▶ _PROBLEM DESCRIPTION_: For the entries that follow, set down each one exactly and drop any pictures.

_ _ _ _ _

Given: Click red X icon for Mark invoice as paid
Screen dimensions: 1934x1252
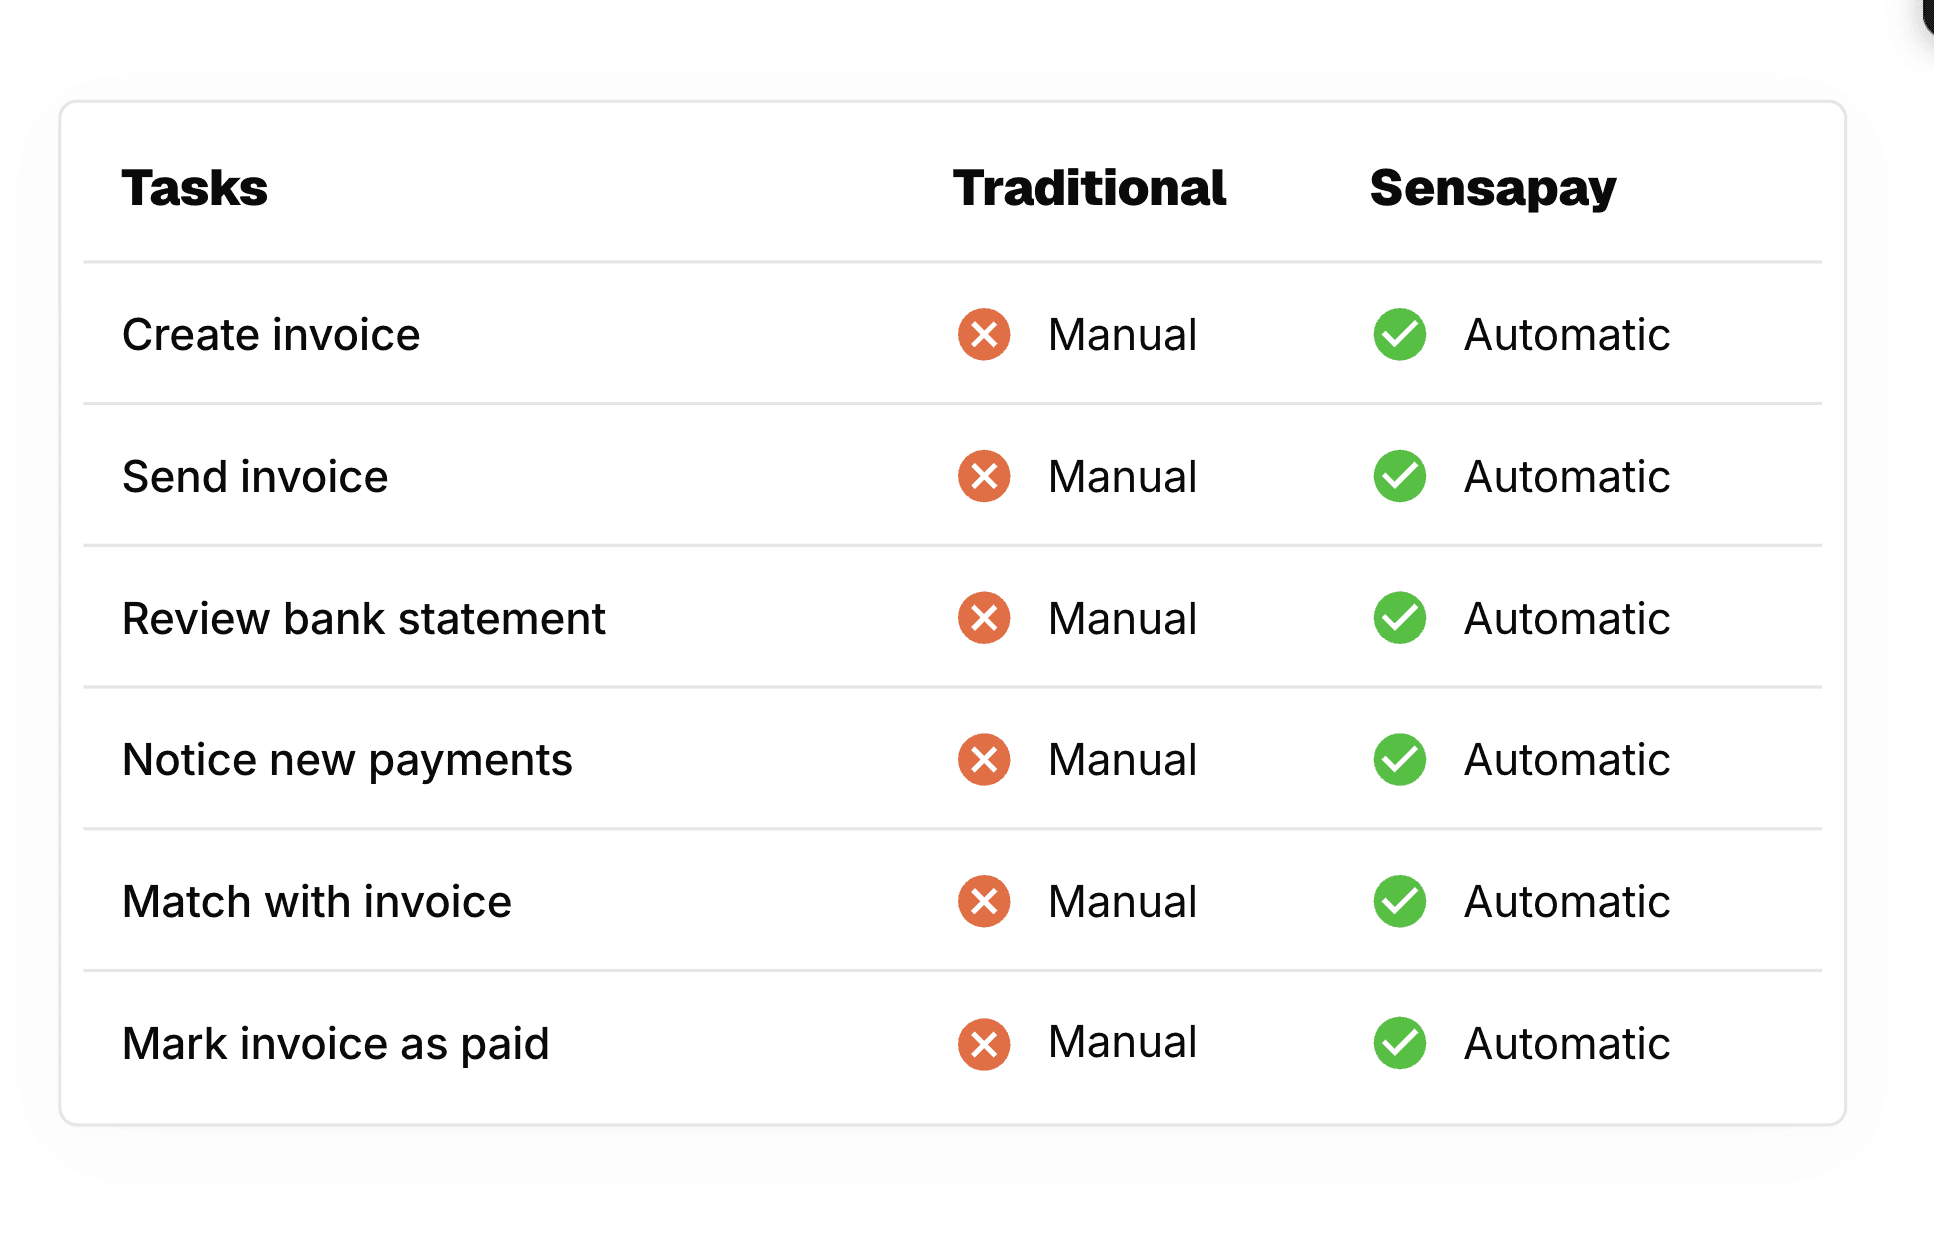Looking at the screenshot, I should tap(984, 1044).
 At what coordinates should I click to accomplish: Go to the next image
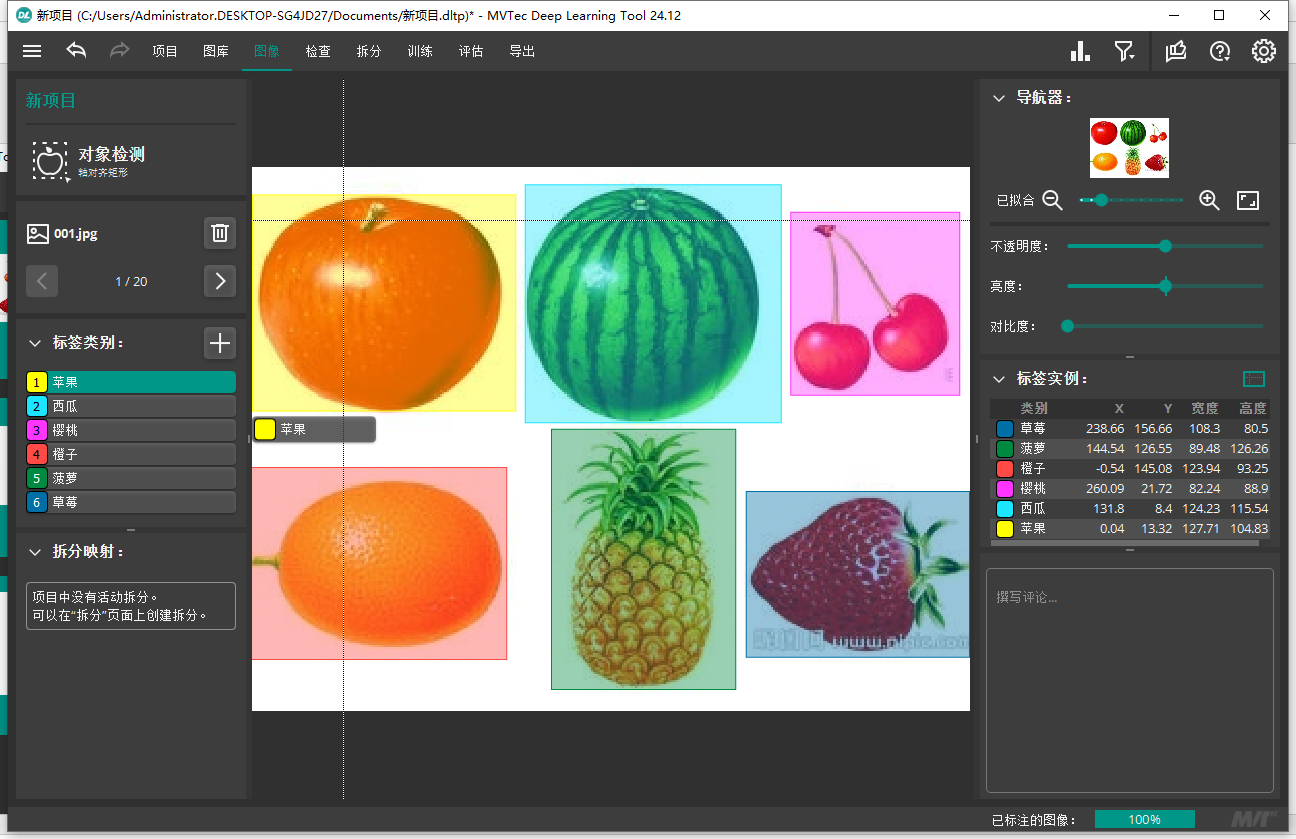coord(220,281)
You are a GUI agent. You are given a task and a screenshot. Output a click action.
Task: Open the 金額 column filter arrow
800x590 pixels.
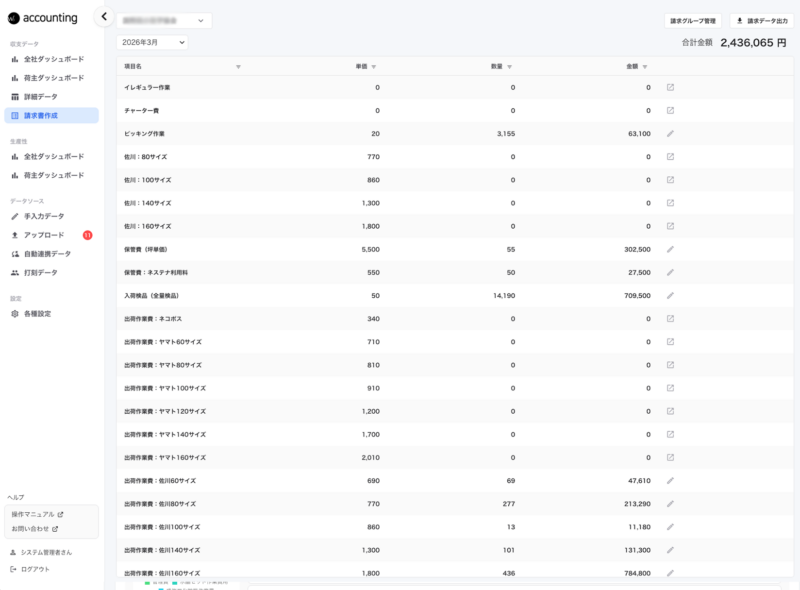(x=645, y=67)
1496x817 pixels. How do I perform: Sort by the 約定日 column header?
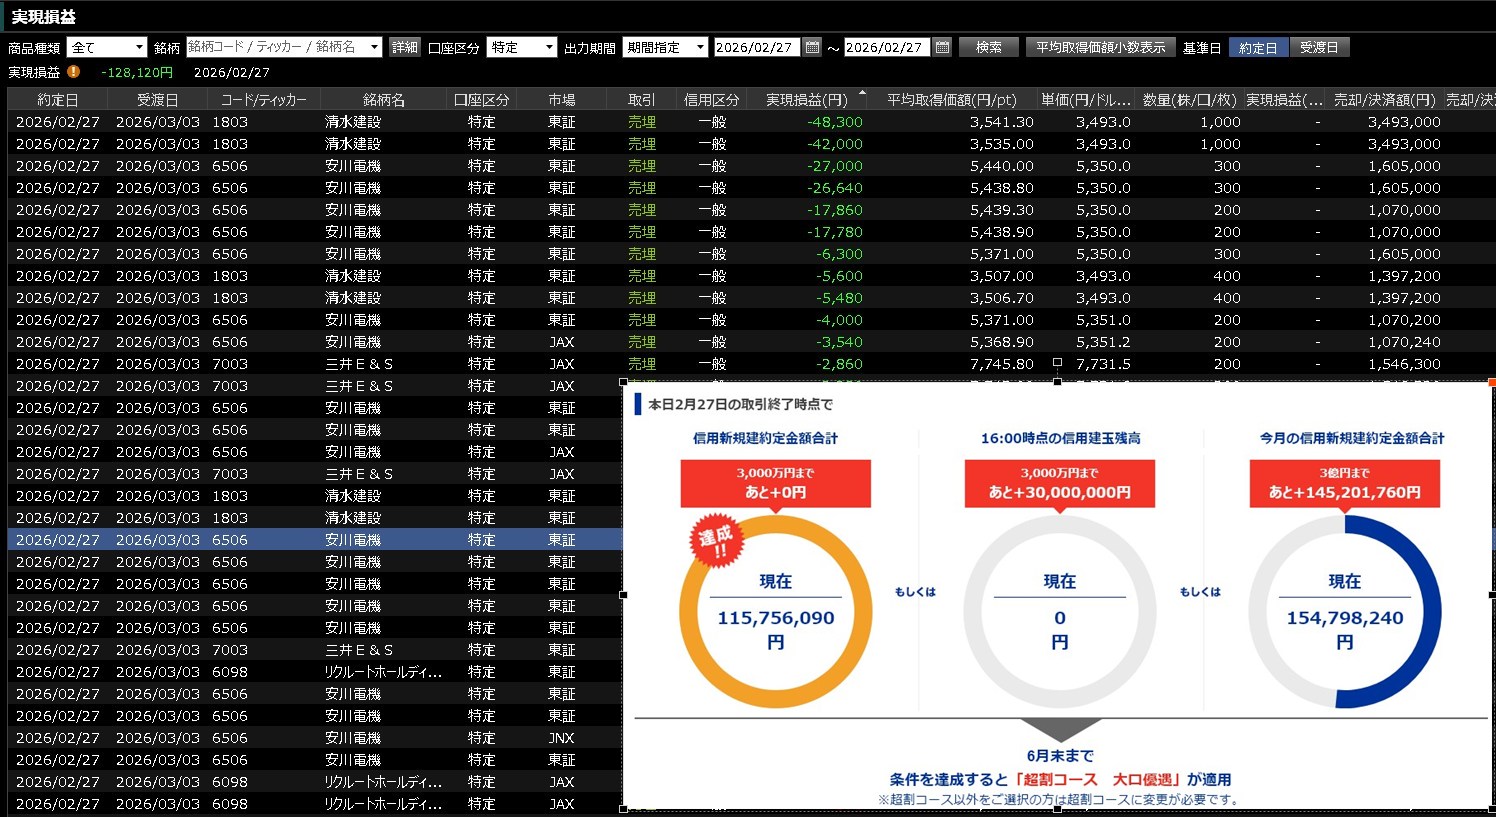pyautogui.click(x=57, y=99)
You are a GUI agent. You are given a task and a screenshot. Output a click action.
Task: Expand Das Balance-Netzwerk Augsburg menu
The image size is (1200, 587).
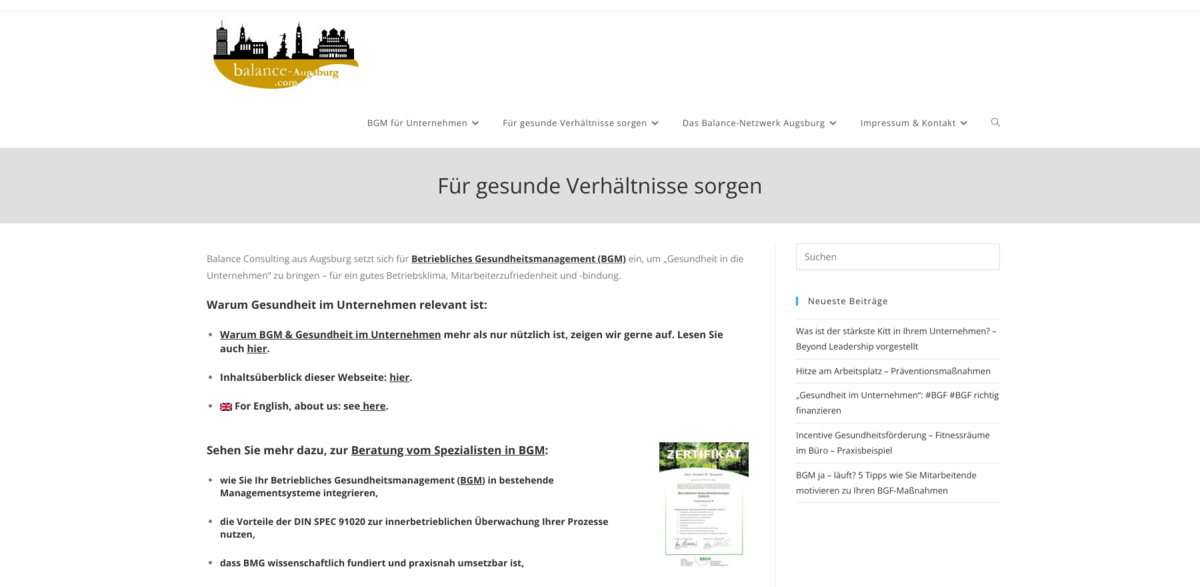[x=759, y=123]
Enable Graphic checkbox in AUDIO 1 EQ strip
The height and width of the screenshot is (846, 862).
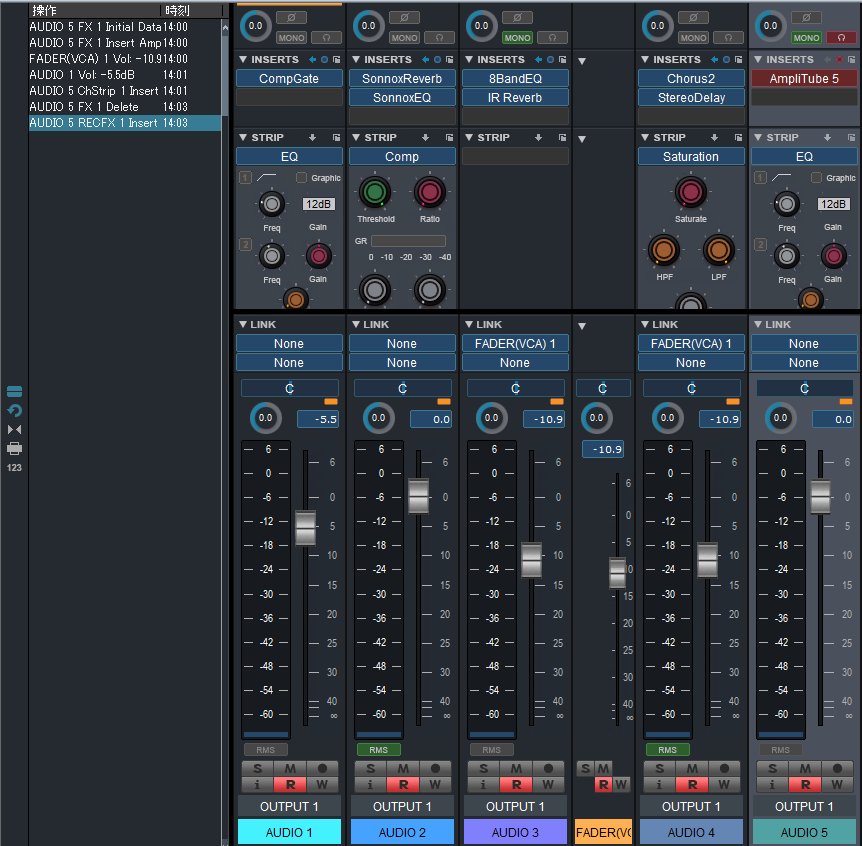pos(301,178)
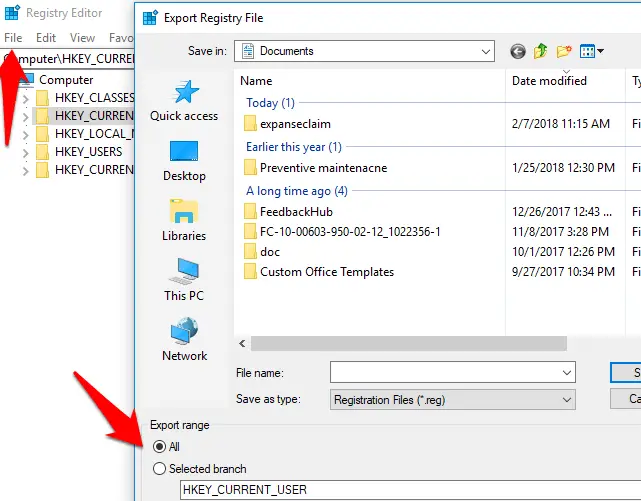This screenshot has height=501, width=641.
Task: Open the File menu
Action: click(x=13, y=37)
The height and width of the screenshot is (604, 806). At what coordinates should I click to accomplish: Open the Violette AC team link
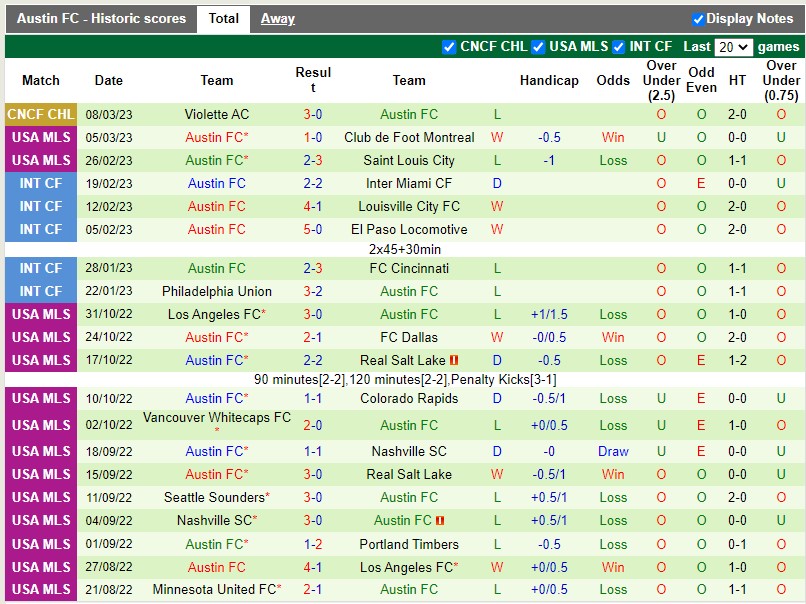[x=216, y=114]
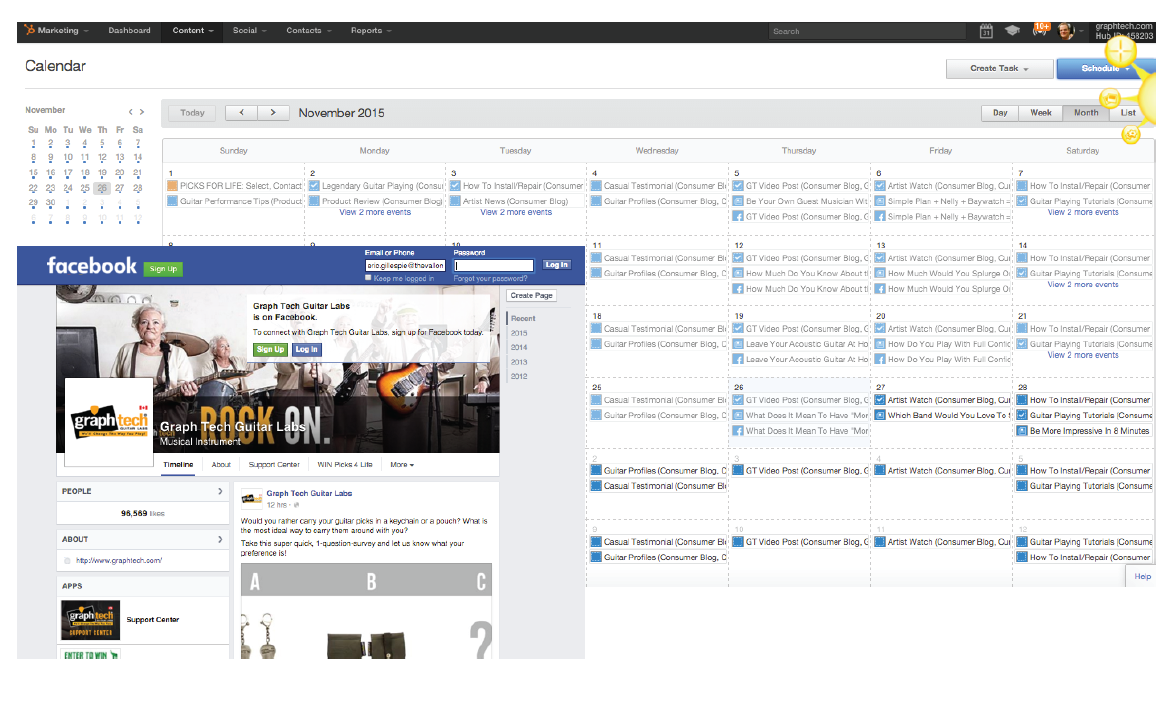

_ _ _ _ _

▶ _WRITTEN SOLUTION_:
Given: Click red X icon for Mark invoice as paid
Screen dimensions: 1934x1252
Looking at the screenshot, I should tap(984, 1044).
 At what coordinates should I click to accomplish: Go to the next image
coord(220,281)
You are a GUI agent. You are given a task and a screenshot. Output a click action.
Task: Open the 金額 column filter arrow
800x590 pixels.
(x=645, y=67)
1496x817 pixels. How do I perform: Sort by the 約定日 column header?
pyautogui.click(x=57, y=99)
You are a GUI agent. You are given a task and a screenshot. Output a click action.
Task: Expand Das Balance-Netzwerk Augsburg menu
The image size is (1200, 587).
[x=759, y=123]
Enable Graphic checkbox in AUDIO 1 EQ strip
The height and width of the screenshot is (846, 862).
pos(301,178)
This screenshot has height=501, width=641.
Task: Open the File menu
Action: click(x=13, y=37)
The height and width of the screenshot is (604, 806). At what coordinates should I click to accomplish: Open the Violette AC team link
[x=216, y=114]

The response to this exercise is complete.